Iraqis demand US troop pullout
Lawmakers: Trump visit ‘arrogant,’ violated nation’s sovereignty
BAGHDAD » President Donald Trump’s surprise trip to Iraq may have quieted criticism at home that he had yet to visit troops in a combat zone, but it has infuriated Iraqi politicians who on Thursday demanded the withdrawal of U. S. forces.
“Arrogant” and “a violation of national sovereignty” were but a few examples of the disapproval emanating from Baghdad following Trump’s meeting Wednesday with U.S. servicemen and women at the al-Asad Airbase.
Trips by U.S. presidents to conflict zones are typically shrouded in secrecy and subject to strict security measures, and Trump’s was no exception. Few in Iraq or elsewhere knew the U. S. president was in the country until minutes before he left.
But this trip came as curbing foreign influence in Iraqi affairs has become a hot-button political issue in Baghdad, and Trump’s perceived presidential faux pas was failing to meet with the prime minister in a break with diplomatic custom for any visiting head of state.
On the ground for only about three hours, the American president told the men and women with the U. S. military that Islamic State forces have been
vanquished, and he defended his decision against all advice to withdraw U.S. troops from neighboring Syria.
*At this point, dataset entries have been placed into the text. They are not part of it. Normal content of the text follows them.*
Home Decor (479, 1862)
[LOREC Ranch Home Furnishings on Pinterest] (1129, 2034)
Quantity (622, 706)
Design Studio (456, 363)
He said the U. S. was once again respected as a nation, and declared: “We’re no longer the suckers, folks.”
The abruptness of his visit left lawmakers in Baghdad smarting and drawing unfavorable comparisons to the occupation of Iraq after the 2003 invasion.
“Trump needs to know his limits. The American occupation of Iraq is over,” said Sabah al- Saidi, the head of one of two main blocs in Iraq’s parliament.
Trump, he said, had slipped into Iraq, “as though Iraq is a state of the United States.”
While Trump didn’t meet with any officials, he spoke with Prime Minister Adel Abdul-Mahdi by phone. A planned meeting between the two leaders was canceled over a “dif- ference in points of view” over arrangements, according to the prime minister’s office.
The visit could have unintended consequences for American policy, with officials from both sides of Iraq’s political divide calling for a vote in Parliament to expel U. S. forces from the country.
The president, who kept to the U. S. air base approximately 60 miles west of Baghdad, said he had no plans to withdraw the 5,200 troops in the country. He said al-Asad Airbase could be used for U. S. airstrikes inside Syria.
The suggestion ran counter to the current sentiment of Iraqi politics, which favors claiming sovereignty over foreign and domestic policy and staying above the fray in regional conflicts.
“Iraq should not be a platform for the Americans to settle their accounts with either the Russians or the Iranians in the region,” said Hakim al-Zamili, a senior lawmaker in al- Saidi’s Islah bloc in Parliament.
U. S. troops are stationed in Iraq as part of the coalition against the Islamic State group. American forces withdrew in 2011 after invading in 2003 but returned in 2014 at the invitation of the Iraqi government to help fight the jihadist group. Trump’s visit was the first by a U. S. president since Barack Obama met with then-Prime Minister Nouri al-Maliki at a U. S. base outside Baghdad in 2009.
After defeating IS militants in their last urban bastions last year, Iraqi politicians and militia leaders are speaking out against the continued presence of U. S. forces on Iraqi soil.
Supporters of the populist cleric Moqtada al- Sadr won big in national elections in May, campaigning on a platform to curb U. S. and rival Iranian involvement in Iraqi affairs. Al-Sadr’s lawmakers now form the core of the Islah bloc, which is headed by al-Saidi in Parliament.
The rival Binaa bloc, commanded by politicians and militia leaders close to Iran, also does not favor the U. S.
Qais Khazali, the head of the Iran- backed Asaib Ahl al- Haq militia that fought key battles against IS in northern Iraq, promised on Twitter that Parliament would vote to expel U.S. forces from Iraq, or the militias would force them out by “other means.”
Khazali was jailed by British and U.S. forces from 2007 to 2010 for managing sections of the Shia insurgency against the occupation during those years.
Trump’s visit would be a “great moral boost to the political parties, armed factions, and others who oppose the American presence in Iraq,” Iraqi political analyst Ziad al-Arar said.
Still, the U. S. and Iraq developed considerable military and intelligence ties in the war against IS, and they continue to pay off in operations against militants gone into hiding.
President Donald Trump speaks to U.S. troops at al-Asad Airbase in Iraq on Wednesday.